··· PROVIDED MATERIAL ···

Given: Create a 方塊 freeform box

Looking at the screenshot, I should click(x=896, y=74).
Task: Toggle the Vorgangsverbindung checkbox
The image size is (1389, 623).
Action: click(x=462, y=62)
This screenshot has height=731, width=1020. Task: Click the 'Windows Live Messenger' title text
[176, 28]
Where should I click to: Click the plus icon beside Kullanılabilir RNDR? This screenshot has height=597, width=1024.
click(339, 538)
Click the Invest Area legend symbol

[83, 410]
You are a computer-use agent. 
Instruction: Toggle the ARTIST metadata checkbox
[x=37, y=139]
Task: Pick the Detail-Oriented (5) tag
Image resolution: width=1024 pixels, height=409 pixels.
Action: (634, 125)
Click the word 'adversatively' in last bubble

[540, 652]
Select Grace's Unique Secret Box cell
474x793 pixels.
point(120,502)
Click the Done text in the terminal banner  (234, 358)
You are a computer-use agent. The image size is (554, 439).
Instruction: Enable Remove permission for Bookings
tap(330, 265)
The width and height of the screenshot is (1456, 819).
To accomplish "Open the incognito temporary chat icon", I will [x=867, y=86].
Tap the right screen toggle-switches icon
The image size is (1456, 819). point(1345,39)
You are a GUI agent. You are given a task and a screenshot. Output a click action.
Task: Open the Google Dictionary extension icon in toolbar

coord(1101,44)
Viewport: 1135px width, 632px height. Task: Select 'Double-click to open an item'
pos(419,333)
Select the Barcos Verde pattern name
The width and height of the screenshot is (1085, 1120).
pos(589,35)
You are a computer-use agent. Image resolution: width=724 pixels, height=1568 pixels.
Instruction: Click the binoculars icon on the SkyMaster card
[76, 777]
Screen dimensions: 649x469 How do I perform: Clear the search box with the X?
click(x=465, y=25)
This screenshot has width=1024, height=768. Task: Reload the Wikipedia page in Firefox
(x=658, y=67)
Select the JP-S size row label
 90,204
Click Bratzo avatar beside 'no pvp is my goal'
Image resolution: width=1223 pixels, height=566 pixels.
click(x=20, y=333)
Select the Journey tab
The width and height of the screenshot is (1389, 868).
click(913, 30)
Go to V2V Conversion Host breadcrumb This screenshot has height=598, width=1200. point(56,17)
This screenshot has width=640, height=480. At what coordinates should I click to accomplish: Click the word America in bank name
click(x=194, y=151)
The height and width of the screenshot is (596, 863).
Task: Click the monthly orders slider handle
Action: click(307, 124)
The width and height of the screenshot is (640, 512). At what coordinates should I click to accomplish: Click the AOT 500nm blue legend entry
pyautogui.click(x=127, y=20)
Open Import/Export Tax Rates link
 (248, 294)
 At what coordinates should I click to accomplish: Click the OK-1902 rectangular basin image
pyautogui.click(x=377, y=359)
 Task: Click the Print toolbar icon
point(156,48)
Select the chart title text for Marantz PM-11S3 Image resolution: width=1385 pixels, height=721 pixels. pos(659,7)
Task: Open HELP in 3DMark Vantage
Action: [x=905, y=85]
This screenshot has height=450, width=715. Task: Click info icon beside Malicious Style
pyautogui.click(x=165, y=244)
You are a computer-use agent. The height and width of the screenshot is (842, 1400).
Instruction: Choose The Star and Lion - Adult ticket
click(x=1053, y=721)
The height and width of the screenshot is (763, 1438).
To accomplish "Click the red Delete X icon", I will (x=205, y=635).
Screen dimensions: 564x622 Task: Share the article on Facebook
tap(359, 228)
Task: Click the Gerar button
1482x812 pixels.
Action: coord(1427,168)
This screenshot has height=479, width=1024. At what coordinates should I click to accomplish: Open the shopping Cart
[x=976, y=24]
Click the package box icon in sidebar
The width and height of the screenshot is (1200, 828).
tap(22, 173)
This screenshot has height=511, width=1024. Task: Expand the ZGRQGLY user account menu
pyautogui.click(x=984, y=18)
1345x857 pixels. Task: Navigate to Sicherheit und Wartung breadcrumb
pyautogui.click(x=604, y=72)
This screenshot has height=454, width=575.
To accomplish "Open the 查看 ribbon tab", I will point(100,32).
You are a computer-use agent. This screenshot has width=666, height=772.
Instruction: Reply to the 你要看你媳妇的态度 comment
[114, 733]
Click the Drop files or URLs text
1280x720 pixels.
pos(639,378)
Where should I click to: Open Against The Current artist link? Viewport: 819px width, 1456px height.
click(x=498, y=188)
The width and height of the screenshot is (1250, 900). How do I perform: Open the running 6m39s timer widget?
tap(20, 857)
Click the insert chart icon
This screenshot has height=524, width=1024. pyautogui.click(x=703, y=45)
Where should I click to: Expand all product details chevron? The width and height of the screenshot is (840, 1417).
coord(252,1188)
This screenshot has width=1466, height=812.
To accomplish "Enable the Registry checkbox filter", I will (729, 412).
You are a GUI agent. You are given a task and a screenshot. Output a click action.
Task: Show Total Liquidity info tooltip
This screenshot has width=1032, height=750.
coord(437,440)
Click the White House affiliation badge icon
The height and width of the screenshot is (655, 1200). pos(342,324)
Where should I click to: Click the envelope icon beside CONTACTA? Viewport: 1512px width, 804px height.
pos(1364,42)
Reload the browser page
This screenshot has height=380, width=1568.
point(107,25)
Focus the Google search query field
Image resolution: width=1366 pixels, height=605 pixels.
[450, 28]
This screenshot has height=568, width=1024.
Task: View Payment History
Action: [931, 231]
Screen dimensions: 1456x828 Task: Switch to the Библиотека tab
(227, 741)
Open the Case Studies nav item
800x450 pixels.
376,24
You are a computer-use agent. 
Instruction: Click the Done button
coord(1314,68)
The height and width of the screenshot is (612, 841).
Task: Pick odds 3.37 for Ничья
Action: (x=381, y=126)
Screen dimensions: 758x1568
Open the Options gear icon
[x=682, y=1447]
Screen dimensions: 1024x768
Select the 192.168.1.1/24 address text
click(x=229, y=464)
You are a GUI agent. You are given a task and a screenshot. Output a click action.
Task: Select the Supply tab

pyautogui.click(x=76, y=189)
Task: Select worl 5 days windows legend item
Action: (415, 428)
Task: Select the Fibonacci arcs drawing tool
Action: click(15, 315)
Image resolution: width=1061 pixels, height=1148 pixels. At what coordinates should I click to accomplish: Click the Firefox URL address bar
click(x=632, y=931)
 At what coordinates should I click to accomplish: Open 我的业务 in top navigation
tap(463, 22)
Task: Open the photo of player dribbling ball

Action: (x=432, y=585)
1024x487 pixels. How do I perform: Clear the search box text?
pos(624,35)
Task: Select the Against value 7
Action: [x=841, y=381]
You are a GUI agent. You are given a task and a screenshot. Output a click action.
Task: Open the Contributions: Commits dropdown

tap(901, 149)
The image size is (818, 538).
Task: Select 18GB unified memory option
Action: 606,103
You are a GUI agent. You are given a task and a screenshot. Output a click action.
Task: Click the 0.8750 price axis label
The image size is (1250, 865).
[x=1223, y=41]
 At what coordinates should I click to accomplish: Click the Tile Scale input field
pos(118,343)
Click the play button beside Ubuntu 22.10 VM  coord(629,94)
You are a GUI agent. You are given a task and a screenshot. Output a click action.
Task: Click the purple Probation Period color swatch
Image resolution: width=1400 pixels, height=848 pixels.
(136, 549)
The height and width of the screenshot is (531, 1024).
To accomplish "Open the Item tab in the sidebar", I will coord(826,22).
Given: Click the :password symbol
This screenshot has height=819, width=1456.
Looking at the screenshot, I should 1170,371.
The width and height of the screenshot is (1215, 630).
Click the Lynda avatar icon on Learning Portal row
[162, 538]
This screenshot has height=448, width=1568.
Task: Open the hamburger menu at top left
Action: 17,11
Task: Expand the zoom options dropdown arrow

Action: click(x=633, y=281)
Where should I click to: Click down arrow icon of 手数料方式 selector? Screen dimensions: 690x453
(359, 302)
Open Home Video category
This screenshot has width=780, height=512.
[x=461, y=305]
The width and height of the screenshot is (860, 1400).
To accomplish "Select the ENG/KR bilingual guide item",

···

**PROBLEM STATEMENT:** With "computer" as the search string, filter the records and return each line that has it.

**SOLUTION TO THE EXERCISE:**
You are a computer-use agent. 
You are a computer-use agent. The image size is (554, 439).
You are a computer-use agent. Image resolution: width=724 pixels, height=1568 pixels.
You are a computer-use agent. The height and width of the screenshot is (842, 1400).
You are a computer-use agent. This screenshot has width=666, height=772.
You are a computer-use agent. 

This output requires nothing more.